Irgendetwas stimmt hier nicht. Und als hätte es meine Gedanken gelesen, klingelt das Festnetztelefon. Ich renne hin und nehme ab.
«Hallo?» Ich verdränge meine Panik.
Ein Räuspern. «Emoni? Hier ist Mrs. Palmer, Tyrones Mutter.»
Nach fast drei Jahren denkt sie immer noch, ich wüsste nicht, wie sie mit meiner Familie in Verbindung steht. «Hallo, Mrs. Palmer. Ist alles in Ordnung?»
Es rauscht im Telefon, bevor sie antwortet. «Ehrlich gesagt, nein, es ist nicht alles in Ordnung. Emma hat Fieber bekommen. Die Kita hat den ganzen Tag vergeblich versucht, dich zu erreichen. Sie haben es auf dem Handy deiner Großmutter versucht, aber das ist offenbar ausgeschaltet, und am Festnetztelefon hat sich auch niemand gemeldet.»
Verdammt, verdammt, verdammt. «Ist Emma okay? Wo ist sie? Mein Handy ist … in der Schule. Ist sie bei Ihnen?»
«Mm-hmm», sagt Mrs. Palmer, als würde sie an meiner Erklärung zweifeln und glauben, ich wäre absichtlich nicht an mein Handy gegangen. «Nun ja, es ist jedenfalls gut, dass beide Eltern in der Adressenliste verzeichnet sind. Schließlich haben sie Tyrone erreicht, und er hat mich angerufen. Ich bin früher von der Arbeit weggegangen und habe die Kleine abgeholt. Ist das nicht normalerweise die Aufgabe deiner Großmutter? Wo ist sie? Ich möchte gern mit ihr reden.»

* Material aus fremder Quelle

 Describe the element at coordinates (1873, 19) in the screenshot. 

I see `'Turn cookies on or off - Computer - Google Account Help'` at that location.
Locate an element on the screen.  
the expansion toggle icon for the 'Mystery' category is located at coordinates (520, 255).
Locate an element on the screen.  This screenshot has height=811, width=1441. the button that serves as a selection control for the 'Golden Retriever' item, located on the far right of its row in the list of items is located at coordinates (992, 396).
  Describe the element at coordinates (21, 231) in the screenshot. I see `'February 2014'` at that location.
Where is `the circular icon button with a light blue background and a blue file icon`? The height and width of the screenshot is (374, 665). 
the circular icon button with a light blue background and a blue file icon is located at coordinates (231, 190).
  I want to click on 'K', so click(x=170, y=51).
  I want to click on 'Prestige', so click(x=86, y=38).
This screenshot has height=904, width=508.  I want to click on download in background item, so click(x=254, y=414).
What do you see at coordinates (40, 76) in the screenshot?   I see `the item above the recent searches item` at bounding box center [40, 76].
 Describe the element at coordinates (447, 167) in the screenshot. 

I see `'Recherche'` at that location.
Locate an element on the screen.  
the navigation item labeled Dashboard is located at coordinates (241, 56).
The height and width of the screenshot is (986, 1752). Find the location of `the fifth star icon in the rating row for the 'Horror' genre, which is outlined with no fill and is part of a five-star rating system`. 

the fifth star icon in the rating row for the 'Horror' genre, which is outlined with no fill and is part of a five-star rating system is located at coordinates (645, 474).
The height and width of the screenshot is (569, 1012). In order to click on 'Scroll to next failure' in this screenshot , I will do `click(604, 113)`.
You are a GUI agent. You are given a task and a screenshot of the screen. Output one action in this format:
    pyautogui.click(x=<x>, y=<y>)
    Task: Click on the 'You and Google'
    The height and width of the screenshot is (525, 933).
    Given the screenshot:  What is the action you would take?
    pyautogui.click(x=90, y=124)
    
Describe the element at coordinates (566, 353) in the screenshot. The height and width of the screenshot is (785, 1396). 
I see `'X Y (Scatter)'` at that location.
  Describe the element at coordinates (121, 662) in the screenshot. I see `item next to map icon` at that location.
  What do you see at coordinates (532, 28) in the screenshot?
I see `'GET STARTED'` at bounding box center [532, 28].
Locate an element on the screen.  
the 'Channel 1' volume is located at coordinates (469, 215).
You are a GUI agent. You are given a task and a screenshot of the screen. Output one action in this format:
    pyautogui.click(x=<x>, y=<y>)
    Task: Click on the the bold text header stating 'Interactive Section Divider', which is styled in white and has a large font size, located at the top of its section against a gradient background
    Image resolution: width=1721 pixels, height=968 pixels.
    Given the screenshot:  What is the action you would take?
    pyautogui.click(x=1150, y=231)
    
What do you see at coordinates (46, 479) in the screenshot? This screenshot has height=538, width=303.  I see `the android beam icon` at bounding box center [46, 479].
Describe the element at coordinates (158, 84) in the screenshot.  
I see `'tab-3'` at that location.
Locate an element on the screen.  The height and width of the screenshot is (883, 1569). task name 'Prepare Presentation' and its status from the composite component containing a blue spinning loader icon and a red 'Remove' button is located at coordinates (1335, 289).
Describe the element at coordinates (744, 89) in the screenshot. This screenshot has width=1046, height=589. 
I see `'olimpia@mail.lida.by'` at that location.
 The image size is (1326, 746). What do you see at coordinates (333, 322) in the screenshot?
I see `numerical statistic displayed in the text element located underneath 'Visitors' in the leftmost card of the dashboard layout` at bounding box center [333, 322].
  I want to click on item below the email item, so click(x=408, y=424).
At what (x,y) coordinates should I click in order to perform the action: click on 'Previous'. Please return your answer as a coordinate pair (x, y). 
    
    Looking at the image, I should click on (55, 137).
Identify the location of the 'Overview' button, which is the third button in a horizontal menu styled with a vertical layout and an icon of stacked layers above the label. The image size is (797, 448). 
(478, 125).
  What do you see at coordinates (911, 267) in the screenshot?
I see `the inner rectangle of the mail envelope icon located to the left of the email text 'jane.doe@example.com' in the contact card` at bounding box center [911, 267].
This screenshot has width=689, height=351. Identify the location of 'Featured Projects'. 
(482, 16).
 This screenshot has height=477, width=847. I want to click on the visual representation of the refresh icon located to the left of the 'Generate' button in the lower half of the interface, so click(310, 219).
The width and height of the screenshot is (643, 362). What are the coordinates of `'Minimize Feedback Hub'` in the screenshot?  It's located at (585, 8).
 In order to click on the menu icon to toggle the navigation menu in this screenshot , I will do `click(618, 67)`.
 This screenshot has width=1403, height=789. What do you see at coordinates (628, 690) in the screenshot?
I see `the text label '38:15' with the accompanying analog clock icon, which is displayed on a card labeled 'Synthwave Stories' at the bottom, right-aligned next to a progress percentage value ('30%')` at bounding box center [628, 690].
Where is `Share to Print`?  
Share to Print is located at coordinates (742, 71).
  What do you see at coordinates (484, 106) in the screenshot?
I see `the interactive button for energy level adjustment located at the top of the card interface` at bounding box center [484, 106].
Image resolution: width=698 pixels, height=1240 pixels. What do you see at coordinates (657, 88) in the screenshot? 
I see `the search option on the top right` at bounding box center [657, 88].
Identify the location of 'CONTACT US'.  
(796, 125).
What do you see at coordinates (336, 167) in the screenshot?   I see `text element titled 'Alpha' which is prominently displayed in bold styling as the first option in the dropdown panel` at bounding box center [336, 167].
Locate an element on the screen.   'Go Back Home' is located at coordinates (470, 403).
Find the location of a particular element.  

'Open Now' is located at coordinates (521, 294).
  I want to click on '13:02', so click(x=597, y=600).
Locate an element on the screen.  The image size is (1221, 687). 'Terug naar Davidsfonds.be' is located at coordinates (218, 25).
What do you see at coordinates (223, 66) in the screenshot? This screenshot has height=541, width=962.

Das macht Mrs. Palmer immer. Sie benimmt sich, als wäre ich zu jung und zu dumm, um über meine eigene Tochter zu sprechen. Andererseits weiß ich nicht, wo ’Buela ist und möchte auf keinen Fall, dass Mrs. Palmer zu der Erkenntnis kommt, dass wir beide unzuverlässig sind. «Sie hatte einen Arzttermin und ist noch nicht wieder zu Hause. Offenbar ist es später geworden. Sie ist sonst sehr zuverlässig, was das Abholen angeht. Sind Sie zu Hause? Ich hole Babygirl ab.» Ich habe es schrecklich eilig, mein Kind in die Arme zu schließen, aber ich ringe mir noch ein paar höfliche Worte ab. «Es tut mir leid, dass Sie einspringen mussten, Mrs. Palmer.»
«Nun gut. Jetzt, da ich weiß, dass du zu Hause bist, bringe ich sie bei dir vorbei. Schließlich haben wir nicht umsonst einen Kindersitz gekauft.»
Ich lege auf. Meine Unterlippe tut weh, und ich merke, dass ich während des gesamten Gesprächs darauf herumgekaut habe. Ich schlinge mir einen Schal um und gehe nach draußen, um auf Mrs. Palmer zu warten.